_TEXTE D'ÉTUDE_
--------------------------------
Maintenant qu’elle avait arrêté de boire, Lieke communiquait avec ses amis par e-mail parce que sa bouche sèche avait rendu la conversation difficile. Le bilan physique : » Je dors bien et je n’ai pas besoin de me lever pour faire pipi. Il me reste peu de salive dans la bouche », et le bilan émotionnel : « C’est un long processus. Je suis si humblement touchée par le soutien affectueux de chacun ». Son sens de l’humour l’était tout autant : « Les chewing-gums sans sucre sont merveilleux », « Je ne peux pas mourir avant d’avoir terminé ce livre ». Mon hypothèse selon laquelle Lieke avait accès au pentobarbital de sodium a été démentie : « Si j’en avais eu dans mon placard, ça m’aurait peut-être donné un peu plus de temps. C’est la clé. Si vous savez qu’il existe une issue, vous pouvez vous concentrer sur ce que la vie a à vous offrir. Vous pouvez équilibrer la douleur et la souffrance parce que si on en arrive à ce point, vous pouvez y mettre fin. »
Dans ces derniers jours, elle était constamment entourée de personnes attentionnées qui ne la quittaient pas. Elle a fait comprendre à ses amis la valeur de l’hospice et de la joie de vivre : « Profitez de la vie autant que vous le pouvez. » Le processus de mort était sans douleur mais ardu – il prenait beaucoup de temps et exigeait une résolution forte et déterminée. Elle a écrit : « Le processus est beaucoup plus difficile que vous ne le pensez. Ce n’est pas une alternative facile. »
--------------------------------
(Enregistrements conservés)

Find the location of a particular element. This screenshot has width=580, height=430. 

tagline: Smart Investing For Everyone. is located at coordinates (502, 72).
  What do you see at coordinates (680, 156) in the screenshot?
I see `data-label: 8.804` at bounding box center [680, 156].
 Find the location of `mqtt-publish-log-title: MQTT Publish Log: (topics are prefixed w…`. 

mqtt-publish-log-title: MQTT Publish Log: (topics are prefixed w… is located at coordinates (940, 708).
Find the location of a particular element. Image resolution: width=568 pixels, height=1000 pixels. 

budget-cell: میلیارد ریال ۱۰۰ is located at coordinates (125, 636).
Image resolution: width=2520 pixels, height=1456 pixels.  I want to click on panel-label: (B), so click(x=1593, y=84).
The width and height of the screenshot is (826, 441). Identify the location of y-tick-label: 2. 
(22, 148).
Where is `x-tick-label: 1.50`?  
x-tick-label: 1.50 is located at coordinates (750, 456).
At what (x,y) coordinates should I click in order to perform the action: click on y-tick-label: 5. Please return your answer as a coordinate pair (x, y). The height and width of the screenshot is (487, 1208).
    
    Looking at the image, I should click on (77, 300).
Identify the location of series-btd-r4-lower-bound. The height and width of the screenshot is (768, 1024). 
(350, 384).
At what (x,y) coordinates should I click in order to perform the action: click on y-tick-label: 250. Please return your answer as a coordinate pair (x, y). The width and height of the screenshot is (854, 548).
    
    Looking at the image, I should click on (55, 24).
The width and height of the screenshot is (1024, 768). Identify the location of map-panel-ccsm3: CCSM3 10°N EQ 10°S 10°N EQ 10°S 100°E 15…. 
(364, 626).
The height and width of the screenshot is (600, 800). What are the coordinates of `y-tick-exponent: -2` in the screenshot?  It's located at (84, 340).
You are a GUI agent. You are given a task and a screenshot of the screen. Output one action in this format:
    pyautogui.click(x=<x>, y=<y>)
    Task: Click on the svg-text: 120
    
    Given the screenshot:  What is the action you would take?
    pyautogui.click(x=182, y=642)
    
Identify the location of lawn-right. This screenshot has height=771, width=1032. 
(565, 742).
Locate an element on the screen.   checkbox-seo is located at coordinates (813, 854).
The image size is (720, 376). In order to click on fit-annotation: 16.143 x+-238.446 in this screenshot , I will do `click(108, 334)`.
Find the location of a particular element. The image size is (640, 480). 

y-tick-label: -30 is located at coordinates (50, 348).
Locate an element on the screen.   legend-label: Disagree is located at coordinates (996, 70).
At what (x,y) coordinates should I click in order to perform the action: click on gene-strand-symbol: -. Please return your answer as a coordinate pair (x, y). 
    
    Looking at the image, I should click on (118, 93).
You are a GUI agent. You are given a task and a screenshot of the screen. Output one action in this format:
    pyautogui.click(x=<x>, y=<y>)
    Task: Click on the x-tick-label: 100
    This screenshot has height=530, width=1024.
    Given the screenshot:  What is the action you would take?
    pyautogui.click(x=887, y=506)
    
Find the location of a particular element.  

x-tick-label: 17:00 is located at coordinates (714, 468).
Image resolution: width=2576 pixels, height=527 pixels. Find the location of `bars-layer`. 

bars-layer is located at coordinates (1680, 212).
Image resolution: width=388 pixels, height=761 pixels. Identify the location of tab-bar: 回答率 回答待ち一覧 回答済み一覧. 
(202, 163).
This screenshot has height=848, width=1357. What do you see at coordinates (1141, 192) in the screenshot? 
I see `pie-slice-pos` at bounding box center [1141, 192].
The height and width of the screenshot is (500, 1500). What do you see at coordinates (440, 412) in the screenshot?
--------------------------------
_CONSIGNE 1_
Indiquez si chacune des affirmations suivantes concorde avec le texte sur les derniers jours de Lieke, en répondant par oui ou par non et en citant les mots du texte qui tranchent : (a) Lieke communiquait avec ses amis par e-mail ; (b) Lieke avait accès au pentobarbital de sodium ; (c) le processus de mort était douloureux.
_CONSIGNE 2_
Poursuivez le texte sur les derniers jours de Lieke en le prolongeant après sa dernière phrase.

_RÉPONSE RÉDIGÉE 1_
(a) Oui : « Lieke communiquait avec ses amis par e-mail parce que sa bouche sèche avait rendu la conversation difficile ».
(b) Non : « Mon hypothèse selon laquelle Lieke avait accès au pentobarbital de sodium a été démentie ».
(c) Non : « Le processus de mort était sans douleur mais ardu ».

_RÉPONSE RÉDIGÉE 2_
Lieke est morte neuf jours après avoir cessé de boire des liquides. Bien que sa mort n’ait pas été douloureuse et qu’elle ait été entourée d’amour et de soutien pendant ces derniers jours, elle souhaitait un autre type de mort : une mort dans laquelle elle était légalement autorisée à demander et à discuter d’une mort assistée avec son médecin généraliste. Le fait qu’elle ait pris la décision d’arrêter de boire et qu’elle ait persévéré dans cette décision jusqu’à la fin montre sa détermination et son courage à vouloir un choix en fin de vie. La mort par déshydratation de Lieke n’a pas été le processus douloureux et prolongé que j’avais imaginé. En réalité, elle a été confortable et sans douleur, soutenue et soignée, jusqu’à sa mort. Mais ce fut une mort difficile pour elle, car c’était une personne très privée qui pleurait les nombreuses pertes qu’elle avait subies au cours des deux années précédentes. Ce n’était pas le genre de mort qu’elle voulait pour elle-même.
Je me suis demandé depuis la mort de Lieke si l’option d’une mort assistée aurait pu lui donner plus de temps. Peut-être aurait-elle pu voir ses bulbes de tulipes sortir de terre une dernière fois.
La mort assistée n’est pas une option.